Thomas Muley, Timea-Helene Fetz, Hendrik Dienemann, Hans Hoffmann, Felix J F Herth, Michael Meister, Werner Ebert
Lung Cancer: Journal of the International Association for the Study of Lung Cancer 2008, 60 (3): 408-15
The aim of the study was to analyze the relation between tumor volume (V(path)), tumor marker index (TMI) and prognosis in 261 completely resected (R0) stages I and II non-small cell lung cancer (NSCLC) patients by univariate and multivariate analyses. V(path) was calculated as an ellipsoid body. TMI represents the geometric mean of normalized CYFRA 21-1 and CEA values. Patients with a V(path)< or =13.7cm(3) had a significantly better 5-year-survival rate than patients with a V(path)>13.7cm(3) (78.1% vs. 47.9%; p<0.001). Patients with a TMI< or=0.54 had a 5-year-survival rate of 79.1% compared to only 47.2% in patients with a TMI>0.54 (p<0.001).
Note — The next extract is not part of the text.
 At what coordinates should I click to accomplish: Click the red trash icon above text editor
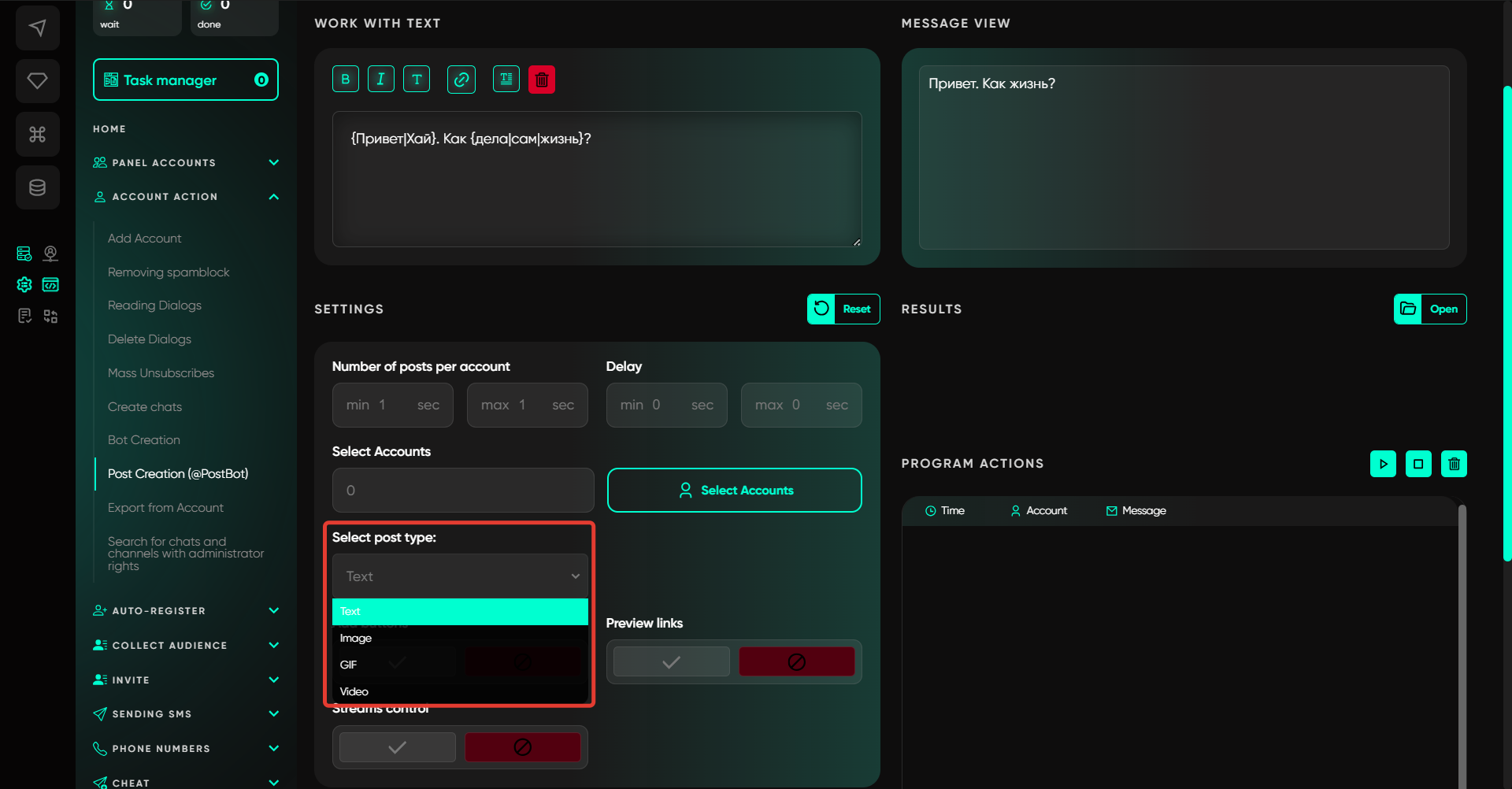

Besides age (>70 years), performance status and gender, both V(path) (>13.7 cm(3)) and TMI (>0.54) bore significance in the multivariate Cox model with a hazard ratio (HR) of 1.9 (95% CI: 1.1-3.3, p=0.016) and 2.3 (95% CI: 1.3-4.2, p=0.006), respectively. Based on a combination of V(path) and TMI, a low risk group (17% of the patients) with both parameters in the normal range could be identified. Patients with elevated V(path) or TMI (31%) had an intermediate HR of 3.4 (95% CI: 1.3-9.2). When both factors were elevated (52% of patients) the HR increased to 5.95 (95% CI: 2.4-14.9). The elevation of V(path) and TMI was found in 46.2% of stage I and in 59.1% of stage II. The 5-year-survival rates were found to be 89.1, 62.2 and 43.0%, respectively. In conclusion, elevated levels of TMI and V(path) have a strong negative prognostic impact on survival in operated early stage of NSCLC. These patients might be considered for adjuvant chemotherapy.